Eva and her husband went on to have three children and immigrated to the United States in 1966 to be with her two living brothers. One of her children, Julia Goldner, 63, of Plantation, Fla., said her mother “never really spoke of her experiences [during the Holocaust] until very, very recently.”

She said she knew that her mother had reclaimed her father’s music and that her mother is “familiar with the melodies, having been to synagogue when my grandfather sang them.” Although the musical compositions have remained among her mother’s possessions all these years, they have never been performed.

It took one of grandchildren, Shira Elbaz, to get Eva to open up about her experiences. She wrote in a school report five years ago about her grandmother that she and her grandfather changed their last names from Weisz to Egri shortly after the war because of anti-Semitism.

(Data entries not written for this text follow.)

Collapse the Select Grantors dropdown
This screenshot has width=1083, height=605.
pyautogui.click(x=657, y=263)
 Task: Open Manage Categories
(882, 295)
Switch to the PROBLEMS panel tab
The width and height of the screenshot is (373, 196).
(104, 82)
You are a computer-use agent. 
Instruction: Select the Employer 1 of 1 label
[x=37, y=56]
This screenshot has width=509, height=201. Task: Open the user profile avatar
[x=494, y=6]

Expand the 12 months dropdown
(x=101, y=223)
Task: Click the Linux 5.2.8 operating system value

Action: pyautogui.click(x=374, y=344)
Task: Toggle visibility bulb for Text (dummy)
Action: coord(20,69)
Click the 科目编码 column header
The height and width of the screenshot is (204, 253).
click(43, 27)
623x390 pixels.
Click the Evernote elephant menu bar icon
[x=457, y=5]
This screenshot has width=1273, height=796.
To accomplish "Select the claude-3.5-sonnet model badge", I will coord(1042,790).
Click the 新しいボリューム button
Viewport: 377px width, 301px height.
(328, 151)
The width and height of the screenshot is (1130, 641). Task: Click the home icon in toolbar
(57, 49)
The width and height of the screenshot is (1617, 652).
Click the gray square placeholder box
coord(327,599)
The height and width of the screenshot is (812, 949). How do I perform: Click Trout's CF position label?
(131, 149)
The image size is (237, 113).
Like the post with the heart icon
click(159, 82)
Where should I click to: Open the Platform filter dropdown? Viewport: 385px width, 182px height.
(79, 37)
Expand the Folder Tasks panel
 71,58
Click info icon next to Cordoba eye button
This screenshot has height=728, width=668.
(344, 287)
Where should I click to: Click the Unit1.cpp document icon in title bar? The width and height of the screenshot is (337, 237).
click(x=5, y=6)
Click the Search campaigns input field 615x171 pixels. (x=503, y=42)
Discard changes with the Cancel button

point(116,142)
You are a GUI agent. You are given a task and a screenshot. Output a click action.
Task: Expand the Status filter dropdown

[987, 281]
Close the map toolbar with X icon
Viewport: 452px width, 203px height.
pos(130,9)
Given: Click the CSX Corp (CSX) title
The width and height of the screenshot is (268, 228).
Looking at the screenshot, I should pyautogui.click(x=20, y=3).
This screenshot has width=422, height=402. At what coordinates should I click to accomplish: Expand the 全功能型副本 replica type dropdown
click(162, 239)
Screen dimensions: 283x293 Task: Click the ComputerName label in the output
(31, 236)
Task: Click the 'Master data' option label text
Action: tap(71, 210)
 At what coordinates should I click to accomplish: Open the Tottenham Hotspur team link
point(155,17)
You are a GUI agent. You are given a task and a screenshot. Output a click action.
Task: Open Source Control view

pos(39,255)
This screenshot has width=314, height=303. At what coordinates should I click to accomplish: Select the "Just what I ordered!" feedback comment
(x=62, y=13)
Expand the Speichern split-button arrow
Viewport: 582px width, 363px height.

“For many years my grandmother didn’t want to talk about what happened to her [during the Holocaust], and she refused to accept any reparations because she did not want to take any ‘blood money,’” Elbaz wrote. “But after numerous attempts were made by the Claims Conference in Geneva, she felt it was important to document her experience. … We cannot remain silent.”

Soon after, Eva gave copies of the musical compositions to a family friend, Len Romano, a former Northport School District social studies teacher from Ronkonkoma.

“She took them from a large brown envelope” and said she would love to hear her father’s music performed again, Romano recalled. “I said I would try my hardest to do something with it. I would have loved to have had Eva sitting in the audience as the works were performed at her father’s temple in Hungary, but I understand the building is no longer used as a synagogue,” Romano said.

Last summer, he contacted Judy Merrick, the cantor at his former synagogue, Temple Beth Sholom in Smithtown, and asked if she could arrange for the music to be performed. “I said we need to raise funds to bring something like this to life because we need professional singers and accompaniment,” Merrick said.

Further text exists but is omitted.